Underlying Assumptions
Another potential problem with metrics is the chain of underlying assumptions. Since most metrics don’t measure the results of the campaign directly, there is an assumption or series of assumptions about how the metric relates to the desired result.

Tulchinsky gave the example of a coupon site he recently visited. During the checkout process, the site offered him a $1 off the price of the item if he would friend the business on Facebook. In effect, Tuchinsky said, the company was bribing customers to friend it.

“They are assuming that would cause me to engage with them,” he said. “They assumed that would get me into their marketing channel. But Facebook has a relationship algorithm that picks and chooses the relationships it thinks are most relevant. Because I never interacted with them [aside from friending them], Facebook understands there’s not a relationship between us.”

Outputs Vs. Outcomes
In choosing your marketing metrics, it’s important to distinguish between outputs and outcomes.

“The simplest example is people will count Web site hits. That’s only a benefit if you convert it to something. That conversion is the outcome,” Gooze said. In general, the things that you do are outputs, like the number of press releases issued. The outcomes are what the customer does in response that relates to your business goals.

The classic example of confusing outputs with outcomes is a campaign that is aimed at increasing brand recognition above all else without bothering to consider how favorably the product is viewed by the customers. Television advertising was notorious for making this mistake in the late ‘50s and the result was a spate of truly memorable–and completely annoying–commercials. They were successful in increasing brand recognition, but they also had a negative impact on the propensity to buy.

The same thing is still happening, especially in Internet marketing. The most outstanding example was probably Decormyeyes.com, an online retailer of eyeglasses. The owner had a policy of being rude, threatening, and generally awful to customers so they would post negative comments about the site on the Web–thus driving up the site’s Google page rank because of all the mentions. It drove up the page rank, all right. It also got the owner arrested and, as a result of the publicity, Google changed its ranking algorithm to eliminate the benefit of negative comments.

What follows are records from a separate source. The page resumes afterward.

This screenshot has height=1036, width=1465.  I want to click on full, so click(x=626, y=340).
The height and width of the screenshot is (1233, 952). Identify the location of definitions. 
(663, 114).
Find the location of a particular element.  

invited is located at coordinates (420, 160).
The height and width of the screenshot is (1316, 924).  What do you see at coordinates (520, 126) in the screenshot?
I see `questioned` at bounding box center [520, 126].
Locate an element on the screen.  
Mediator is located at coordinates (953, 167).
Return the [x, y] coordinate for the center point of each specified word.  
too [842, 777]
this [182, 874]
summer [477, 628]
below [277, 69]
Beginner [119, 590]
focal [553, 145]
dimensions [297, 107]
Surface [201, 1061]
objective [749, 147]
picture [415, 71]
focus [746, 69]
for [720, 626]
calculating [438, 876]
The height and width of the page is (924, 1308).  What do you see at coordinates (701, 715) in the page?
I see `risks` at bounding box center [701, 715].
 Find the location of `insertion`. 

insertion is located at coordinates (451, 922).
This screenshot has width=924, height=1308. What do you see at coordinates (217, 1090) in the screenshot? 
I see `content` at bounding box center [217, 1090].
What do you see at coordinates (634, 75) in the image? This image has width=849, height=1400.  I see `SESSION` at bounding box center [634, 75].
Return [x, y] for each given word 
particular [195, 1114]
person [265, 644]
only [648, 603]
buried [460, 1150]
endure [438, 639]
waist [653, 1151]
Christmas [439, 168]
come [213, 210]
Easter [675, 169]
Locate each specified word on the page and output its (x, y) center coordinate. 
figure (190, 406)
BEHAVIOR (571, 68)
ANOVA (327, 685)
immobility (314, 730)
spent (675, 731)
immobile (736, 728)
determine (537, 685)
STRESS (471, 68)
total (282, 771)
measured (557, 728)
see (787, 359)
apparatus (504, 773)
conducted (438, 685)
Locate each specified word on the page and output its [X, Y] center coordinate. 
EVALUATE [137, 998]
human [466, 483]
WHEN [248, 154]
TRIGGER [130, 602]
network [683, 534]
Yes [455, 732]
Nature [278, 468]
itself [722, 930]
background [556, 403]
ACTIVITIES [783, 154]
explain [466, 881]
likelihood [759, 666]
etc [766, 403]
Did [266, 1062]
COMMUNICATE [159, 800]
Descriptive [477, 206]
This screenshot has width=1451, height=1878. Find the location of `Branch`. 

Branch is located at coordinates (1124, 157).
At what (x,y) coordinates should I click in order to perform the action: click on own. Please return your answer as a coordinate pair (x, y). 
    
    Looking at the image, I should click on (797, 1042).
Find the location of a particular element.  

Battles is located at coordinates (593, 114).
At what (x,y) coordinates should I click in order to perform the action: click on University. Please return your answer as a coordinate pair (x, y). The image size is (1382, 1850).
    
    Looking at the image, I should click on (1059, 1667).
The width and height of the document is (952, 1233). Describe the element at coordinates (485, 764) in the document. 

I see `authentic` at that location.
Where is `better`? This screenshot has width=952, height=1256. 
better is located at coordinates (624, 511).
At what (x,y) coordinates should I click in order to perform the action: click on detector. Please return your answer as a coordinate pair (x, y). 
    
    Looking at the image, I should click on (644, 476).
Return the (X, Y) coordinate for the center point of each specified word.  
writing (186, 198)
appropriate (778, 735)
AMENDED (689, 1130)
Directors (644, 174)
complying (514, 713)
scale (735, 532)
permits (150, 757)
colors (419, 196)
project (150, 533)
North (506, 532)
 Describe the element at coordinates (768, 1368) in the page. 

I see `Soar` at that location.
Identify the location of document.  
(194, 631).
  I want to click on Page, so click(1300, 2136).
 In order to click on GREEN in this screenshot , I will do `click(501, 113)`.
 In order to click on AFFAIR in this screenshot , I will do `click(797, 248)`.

This is an extreme example, but it’s easy to do the same thing by accident if you focus too strongly on a single metric.

Vanity Metrics
Then there are what Morgan Stewart, of Trendline Interactive, an Austin, Texas, email-centric marketing agency, calls “vanity metrics.”

These are metrics that sound good, but mean little if anything. “The numbers look good and everyone can understand them,” Stewart told CMO.com. “How many names on an email list? How many likes on Facebook? How many followers on Twitter? It’s great cocktail party fodder, and people go for those numbers to impress people. But what does it mean if you’ve got a mailing list with 10 million names on it, but 80 percent of them haven’t even looked at an email in the last year?”

As Tuchinsky put it: “Be wary of anyone selling you ad space that gives you nonessential metrics. Always drill deeper. Push your way as far as you can back into that funnel.”

Get It Right, Get It Relevant
The overwhelming lesson of marketing metrics is to select clear, concrete goals for the campaign and then to choose metrics that tie directly to those goals.

“Get it right from the beginning,” starting with your business model for the site. Chiagouris advised. “About 60 to 70 percent of Web sites don’t have a firm goal in mind with regard to their business. There’s a good chance they’re going to end up with the wrong metric. Get the goal wrong and you’re likely to end up with the ugly.”